#### Goal
Return, word for word, the portion of the narrative below that begins at "Jana held my" and stops after "kissed my forehead.".

#### Quoted text
Tale #1: August 1997
My fever had set in fiercely as we awaited our plane trip the evening before. We were traveling from Nairobi to Kampala and the sickness from my newly discovered pregnancy was intensifying at an alarming rate. Maybe this wasn’t just my pregnancy?
I could not hold my head up as we waited to board, so I rested against Jeff’s shoulder and managed just enough energy to move to the plane when the time came. The one hour flight went quickly as I slept on Jeff's shoulder and by the time we landed, Jeff could feel the heat from my forehead through his shirt. We were both very concerned.
I took Tylenol and we made our way to our friend’s home where we would stay for the night. My fever rose and my misery magnified over the long hours of that one evening. Jeff got up early the next morning to take me to a doctor. I could not stand so he helped me get dressed and moved the truck as close to the front door as he could. Just as we were about to leave, Jan and Jana arrived. They had stopped by the house to pick something up, and were so sad to hear that I was ill. They came back to the bedroom where I lay fevered and shaking on the bed. Jan stood at my feet and laid her hand on my ankles as the tears slowly poured from my eyes.
I was so scared. And so very sick.
Jana held my hand and Jan started to pray:
“God protect this baby.”
“We ask for your peace. For your presence. For your help.”
She moved in closer and lay her hand on my abdomen. Jana’s hand moved there too.
“Keep this heart beating for you, Jesus. Keep this heart beating. Heal and help. We trust you.”
She then kissed my forehead.
I tested positive for malaria just one hour later.
“Keep this heart beating for you, Jesus.” I must have repeated that phrase over and over a thousand times in the fevered fog of the days that would follow. It was all I could think. A hope I desperately held on to.
Months later, just after Kinley’s safe arrival into the world, we worshiped at Kampala church of Christ. Jan took pictures of the day as our Kampala family passed Kinley around with joy. As I watched the celebration swirl around me, I felt Jan approach and hug me quietly while whispering in my ear: “Just look what God did for us, Cheryl! Just look!”
I have a very strong feeling that I will hear those exact words again when we all meet again around God’s throne.
Tale #2: Sometime in 2002-2003
It was just the two of us.
Jeff had gone to complete some necessary errands in town and I had finally settled three children down for afternoon naps. The house was very quiet. Jan was housesitting for her daughter and son-in-law who were away on furlough and we were houseguests of the houseguest for a few nights in Kampala. As I sat down in the sitting room, she quietly smiled in my direction.

#### Available data
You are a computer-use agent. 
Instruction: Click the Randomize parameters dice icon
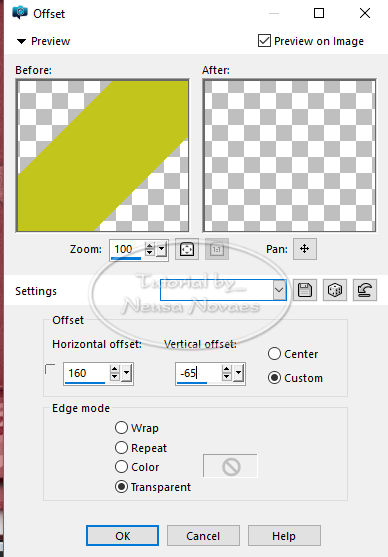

#### Complete response
Jana held my hand and Jan started to pray:
“God protect this baby.”
“We ask for your peace. For your presence. For your help.”
She moved in closer and lay her hand on my abdomen. Jana’s hand moved there too.
“Keep this heart beating for you, Jesus. Keep this heart beating. Heal and help. We trust you.”
She then kissed my forehead.